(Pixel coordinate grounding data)
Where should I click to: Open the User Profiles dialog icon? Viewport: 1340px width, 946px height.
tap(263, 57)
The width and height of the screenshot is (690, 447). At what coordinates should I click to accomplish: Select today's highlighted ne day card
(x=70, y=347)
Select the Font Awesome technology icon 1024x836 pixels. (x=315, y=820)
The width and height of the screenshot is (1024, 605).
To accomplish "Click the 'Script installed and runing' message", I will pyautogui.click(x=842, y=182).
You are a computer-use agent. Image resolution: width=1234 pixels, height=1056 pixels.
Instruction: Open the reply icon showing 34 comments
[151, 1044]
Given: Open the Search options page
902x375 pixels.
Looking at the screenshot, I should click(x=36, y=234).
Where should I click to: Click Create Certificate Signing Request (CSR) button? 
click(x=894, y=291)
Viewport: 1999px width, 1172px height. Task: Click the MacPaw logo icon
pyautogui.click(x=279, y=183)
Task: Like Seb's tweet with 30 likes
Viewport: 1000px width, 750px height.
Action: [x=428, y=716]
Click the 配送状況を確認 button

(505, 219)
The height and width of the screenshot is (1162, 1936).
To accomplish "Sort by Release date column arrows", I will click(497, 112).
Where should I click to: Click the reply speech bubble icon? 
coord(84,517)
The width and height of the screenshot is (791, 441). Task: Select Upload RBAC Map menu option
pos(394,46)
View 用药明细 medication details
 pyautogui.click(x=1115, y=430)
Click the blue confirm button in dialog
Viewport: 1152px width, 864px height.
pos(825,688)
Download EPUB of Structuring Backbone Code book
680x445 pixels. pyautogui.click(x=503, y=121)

Task objective:
Reproduce each entry exactly, with nothing missing.

Response:
Where should I click to: Open the User Profiles dialog icon? Viewport: 1340px width, 946px height.
tap(263, 57)
The width and height of the screenshot is (690, 447). At what coordinates should I click to accomplish: Select today's highlighted ne day card
(x=70, y=347)
Select the Font Awesome technology icon 1024x836 pixels. (x=315, y=820)
The width and height of the screenshot is (1024, 605).
To accomplish "Click the 'Script installed and runing' message", I will pyautogui.click(x=842, y=182).
You are a computer-use agent. Image resolution: width=1234 pixels, height=1056 pixels.
Instruction: Open the reply icon showing 34 comments
[151, 1044]
Given: Open the Search options page
902x375 pixels.
Looking at the screenshot, I should click(x=36, y=234).
Where should I click to: Click Create Certificate Signing Request (CSR) button? 
click(x=894, y=291)
Viewport: 1999px width, 1172px height. Task: Click the MacPaw logo icon
pyautogui.click(x=279, y=183)
Task: Like Seb's tweet with 30 likes
Viewport: 1000px width, 750px height.
Action: [x=428, y=716]
Click the 配送状況を確認 button

(505, 219)
The height and width of the screenshot is (1162, 1936).
To accomplish "Sort by Release date column arrows", I will click(497, 112).
Where should I click to: Click the reply speech bubble icon? 
coord(84,517)
The width and height of the screenshot is (791, 441). Task: Select Upload RBAC Map menu option
pos(394,46)
View 用药明细 medication details
 pyautogui.click(x=1115, y=430)
Click the blue confirm button in dialog
Viewport: 1152px width, 864px height.
pos(825,688)
Download EPUB of Structuring Backbone Code book
680x445 pixels. pyautogui.click(x=503, y=121)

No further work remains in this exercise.